• [Your instructions]: Can you write out, unchanged, every line of the records below between the line holding "Task: Click the copy users icon" and the line holding "(x=864, y=102)", inclusive?

>> Start Stored data

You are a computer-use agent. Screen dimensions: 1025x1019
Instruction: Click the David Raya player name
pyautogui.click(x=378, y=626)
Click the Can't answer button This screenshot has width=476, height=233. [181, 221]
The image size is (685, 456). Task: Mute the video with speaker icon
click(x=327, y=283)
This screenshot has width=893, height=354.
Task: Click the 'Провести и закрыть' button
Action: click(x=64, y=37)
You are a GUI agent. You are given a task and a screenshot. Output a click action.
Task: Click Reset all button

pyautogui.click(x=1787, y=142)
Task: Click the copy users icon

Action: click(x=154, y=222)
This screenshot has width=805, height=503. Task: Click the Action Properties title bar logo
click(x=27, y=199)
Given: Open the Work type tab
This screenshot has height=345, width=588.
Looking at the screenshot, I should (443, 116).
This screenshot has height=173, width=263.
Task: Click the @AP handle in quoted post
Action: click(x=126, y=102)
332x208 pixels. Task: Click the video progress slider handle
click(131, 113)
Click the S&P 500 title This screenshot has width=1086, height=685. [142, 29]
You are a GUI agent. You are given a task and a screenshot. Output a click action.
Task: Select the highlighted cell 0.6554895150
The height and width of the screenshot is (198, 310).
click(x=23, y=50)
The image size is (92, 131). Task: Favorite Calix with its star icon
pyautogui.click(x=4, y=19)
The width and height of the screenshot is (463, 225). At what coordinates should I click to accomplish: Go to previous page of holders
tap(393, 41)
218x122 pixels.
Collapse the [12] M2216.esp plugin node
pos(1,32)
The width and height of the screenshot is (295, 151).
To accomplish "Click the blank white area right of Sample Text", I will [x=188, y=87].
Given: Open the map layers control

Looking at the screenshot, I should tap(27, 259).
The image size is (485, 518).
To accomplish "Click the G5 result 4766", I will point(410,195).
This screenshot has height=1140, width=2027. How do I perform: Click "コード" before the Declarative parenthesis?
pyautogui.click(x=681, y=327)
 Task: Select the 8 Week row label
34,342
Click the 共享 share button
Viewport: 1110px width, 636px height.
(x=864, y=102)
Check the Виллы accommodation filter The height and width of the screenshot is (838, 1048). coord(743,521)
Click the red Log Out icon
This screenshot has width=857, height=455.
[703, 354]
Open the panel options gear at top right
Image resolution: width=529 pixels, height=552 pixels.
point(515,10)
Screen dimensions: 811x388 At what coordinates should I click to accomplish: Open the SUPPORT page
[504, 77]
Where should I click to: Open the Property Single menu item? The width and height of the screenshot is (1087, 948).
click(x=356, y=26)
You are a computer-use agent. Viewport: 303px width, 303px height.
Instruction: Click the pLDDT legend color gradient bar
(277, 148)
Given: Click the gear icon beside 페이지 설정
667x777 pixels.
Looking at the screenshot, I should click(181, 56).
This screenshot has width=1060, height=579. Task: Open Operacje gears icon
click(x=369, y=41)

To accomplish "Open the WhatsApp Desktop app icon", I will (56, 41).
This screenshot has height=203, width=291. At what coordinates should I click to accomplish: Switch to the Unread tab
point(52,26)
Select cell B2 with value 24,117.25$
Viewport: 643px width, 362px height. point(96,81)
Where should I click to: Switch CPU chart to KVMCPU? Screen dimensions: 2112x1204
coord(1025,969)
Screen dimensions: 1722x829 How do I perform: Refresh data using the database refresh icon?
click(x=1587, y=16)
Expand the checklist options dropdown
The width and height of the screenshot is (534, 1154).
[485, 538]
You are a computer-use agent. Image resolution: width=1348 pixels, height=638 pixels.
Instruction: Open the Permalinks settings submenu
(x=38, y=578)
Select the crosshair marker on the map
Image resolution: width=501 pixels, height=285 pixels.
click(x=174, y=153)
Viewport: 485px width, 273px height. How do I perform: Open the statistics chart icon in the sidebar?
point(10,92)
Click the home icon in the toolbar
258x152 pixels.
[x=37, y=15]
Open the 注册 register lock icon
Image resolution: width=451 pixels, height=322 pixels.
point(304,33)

>> End Stored data

• [Full solution]:
Task: Click the copy users icon

Action: click(x=154, y=222)
This screenshot has width=805, height=503. Task: Click the Action Properties title bar logo
click(x=27, y=199)
Given: Open the Work type tab
This screenshot has height=345, width=588.
Looking at the screenshot, I should (443, 116).
This screenshot has height=173, width=263.
Task: Click the @AP handle in quoted post
Action: click(x=126, y=102)
332x208 pixels. Task: Click the video progress slider handle
click(131, 113)
Click the S&P 500 title This screenshot has width=1086, height=685. [142, 29]
You are a GUI agent. You are given a task and a screenshot. Output a click action.
Task: Select the highlighted cell 0.6554895150
The height and width of the screenshot is (198, 310).
click(x=23, y=50)
The image size is (92, 131). Task: Favorite Calix with its star icon
pyautogui.click(x=4, y=19)
The width and height of the screenshot is (463, 225). At what coordinates should I click to accomplish: Go to previous page of holders
tap(393, 41)
218x122 pixels.
Collapse the [12] M2216.esp plugin node
pos(1,32)
The width and height of the screenshot is (295, 151).
To accomplish "Click the blank white area right of Sample Text", I will [x=188, y=87].
Given: Open the map layers control

Looking at the screenshot, I should tap(27, 259).
The image size is (485, 518).
To accomplish "Click the G5 result 4766", I will point(410,195).
This screenshot has height=1140, width=2027. How do I perform: Click "コード" before the Declarative parenthesis?
pyautogui.click(x=681, y=327)
 Task: Select the 8 Week row label
34,342
Click the 共享 share button
Viewport: 1110px width, 636px height.
(x=864, y=102)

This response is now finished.